Kenneth Strath "Ken" Moore - Born February 17, 1910 in Balcarres, Saskatchewan – Died December 1982 in Winnipeg, Manitoba was a Canadian ice Hockey player.

Moore is believed to be the first Indigenous / Aboriginal person in Canada to win an Olympic Gold Medal.

One of Canada’s earliest First Nations Olympians, Ken Moore was a member of the Peepeekisis First Nation. He was the third of eight children, but only three of his siblings survived into adulthood. His older brothers died while part of the Canadian Indian residential school system, a tragedy that caused his family to move from Balcarres to Regina, Saskatchewan, where they became one of the early First Nations families to reside in that city.

It was there that he began playing Hockey and, as a family of extremely modest means, Moore’s parents James and Edith sacrificed to provide him with the equipment he needed to participate in sport. All family savings went to purchase skates, jerseys and other equipment. At a young age, Moore demonstrated athletic ability which was matched only by his sportsmanship. One early indication was his receiving the Eilers’ Medal, which was awarded to a player in the Regina Junior Hockey Association who, in the estimation of the fans, was looked upon as “the cleanest athlete” and best display of sportsmanship.
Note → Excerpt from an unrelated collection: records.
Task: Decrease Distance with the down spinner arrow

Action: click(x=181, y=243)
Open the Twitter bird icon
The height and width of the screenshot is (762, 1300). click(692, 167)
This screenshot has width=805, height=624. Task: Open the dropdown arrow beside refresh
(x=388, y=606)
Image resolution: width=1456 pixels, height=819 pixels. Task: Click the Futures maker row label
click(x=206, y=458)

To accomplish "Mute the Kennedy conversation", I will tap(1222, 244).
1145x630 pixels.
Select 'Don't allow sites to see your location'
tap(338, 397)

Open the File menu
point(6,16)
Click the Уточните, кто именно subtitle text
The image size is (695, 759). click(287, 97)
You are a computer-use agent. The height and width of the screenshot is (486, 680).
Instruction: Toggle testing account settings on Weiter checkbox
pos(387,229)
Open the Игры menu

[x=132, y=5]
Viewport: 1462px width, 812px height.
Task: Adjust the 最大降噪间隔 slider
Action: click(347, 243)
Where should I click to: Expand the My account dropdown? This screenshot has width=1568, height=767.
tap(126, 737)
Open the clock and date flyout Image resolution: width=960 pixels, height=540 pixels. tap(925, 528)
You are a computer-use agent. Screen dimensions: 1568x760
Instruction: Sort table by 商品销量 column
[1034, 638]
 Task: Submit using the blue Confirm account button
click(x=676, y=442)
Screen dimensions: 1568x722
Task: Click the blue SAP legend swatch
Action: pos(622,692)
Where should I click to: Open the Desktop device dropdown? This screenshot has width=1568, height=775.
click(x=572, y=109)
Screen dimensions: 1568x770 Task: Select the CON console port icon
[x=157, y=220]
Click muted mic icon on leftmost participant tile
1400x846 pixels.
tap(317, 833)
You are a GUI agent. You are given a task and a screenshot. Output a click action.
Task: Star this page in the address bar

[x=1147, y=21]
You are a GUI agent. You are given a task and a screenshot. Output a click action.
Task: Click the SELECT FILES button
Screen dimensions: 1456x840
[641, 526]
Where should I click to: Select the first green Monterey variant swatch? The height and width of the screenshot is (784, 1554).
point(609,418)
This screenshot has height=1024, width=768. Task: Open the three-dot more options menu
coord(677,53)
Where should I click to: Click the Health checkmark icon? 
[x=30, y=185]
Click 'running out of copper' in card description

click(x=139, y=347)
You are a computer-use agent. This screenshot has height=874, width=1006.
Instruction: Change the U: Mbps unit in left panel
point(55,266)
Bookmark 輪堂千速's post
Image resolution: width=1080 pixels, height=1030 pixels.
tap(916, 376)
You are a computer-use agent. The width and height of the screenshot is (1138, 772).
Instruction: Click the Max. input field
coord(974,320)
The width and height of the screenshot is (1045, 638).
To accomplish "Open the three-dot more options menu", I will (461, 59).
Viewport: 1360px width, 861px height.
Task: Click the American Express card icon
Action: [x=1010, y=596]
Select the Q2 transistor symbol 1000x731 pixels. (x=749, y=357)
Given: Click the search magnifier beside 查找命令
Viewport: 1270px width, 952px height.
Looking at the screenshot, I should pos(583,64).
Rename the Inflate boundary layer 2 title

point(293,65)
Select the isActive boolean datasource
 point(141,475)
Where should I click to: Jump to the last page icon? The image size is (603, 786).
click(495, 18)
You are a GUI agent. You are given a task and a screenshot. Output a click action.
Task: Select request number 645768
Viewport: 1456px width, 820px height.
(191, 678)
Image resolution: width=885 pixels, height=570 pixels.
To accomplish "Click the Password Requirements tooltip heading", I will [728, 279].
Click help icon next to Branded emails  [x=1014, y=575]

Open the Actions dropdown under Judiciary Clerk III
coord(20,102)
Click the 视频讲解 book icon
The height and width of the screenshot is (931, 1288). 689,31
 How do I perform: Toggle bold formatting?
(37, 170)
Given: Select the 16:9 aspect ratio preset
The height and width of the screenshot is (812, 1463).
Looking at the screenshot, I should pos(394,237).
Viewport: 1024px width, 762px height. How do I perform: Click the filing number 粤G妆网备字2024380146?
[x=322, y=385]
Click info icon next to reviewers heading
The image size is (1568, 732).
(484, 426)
In addition to Hockey, he also played baseball, lacrosse, rugby, basketball and was also a speed skater. At a time when few Canadians, and almost no Aboriginal Canadians, attended university, Moore’s athletic ability enabled him to win scholarships. He attended Campion College and Regina College on athletic scholarships, where he captained Hockey and rugby teams, and was described as “the most versatile athlete in the College.”

Moore was a National Junior Hockey Champion with the Regina Pats, scoring the winning goal with 40 seconds left in the game to bring home the Memorial Cup championship in 1930.

The following season he joined the Winnipeg Hockey Club (The Winnipegs) and won that year’s Allan Cup, and was therefore invited to represent Canada at the following year’s Olympic ice Hockey tournament. He played in one game, in the match against Poland, and scored one of Canada’s 10 goals in the shutout, helping his team win that year’s Olympic Gold Medal.

The Olympics, however, were not the end of Moore’s career. He was a member of the Kimberley Dynamiters in 1936 when they won the Allan Cup. Moore would assist on Hugo Mackie's winning goal in overtime to give the Dynamiters the Allan Cup championship.

Later in his career, Moore coached the St. Boniface Athletics to the Manitoba Amateur Hockey Association junior north division Hockey championship title in 1942 and 1943, and the St. James Canadians to the junior south title and the Manitoba Provincial Junior Hockey Championships in 1944.

In 1976 the Kimberley Dynamiters team Moore played on in the 1930s was inducted into the British Columbia Sports Hall of Fame, and in 1987 the Winnipegs, Moore’s 1932 Olympic Hockey team, was inducted into the Manitoba Sports Hall of Fame and the Manitoba Hockey Hall of Fame, and in 2004, the 1931 Winnipegs Hockey Team was inducted into the Manitoba Sports Hall of Fame.

Moore married Edith Mae McDougall and had one daughter, two granddaughters, and one great grandson.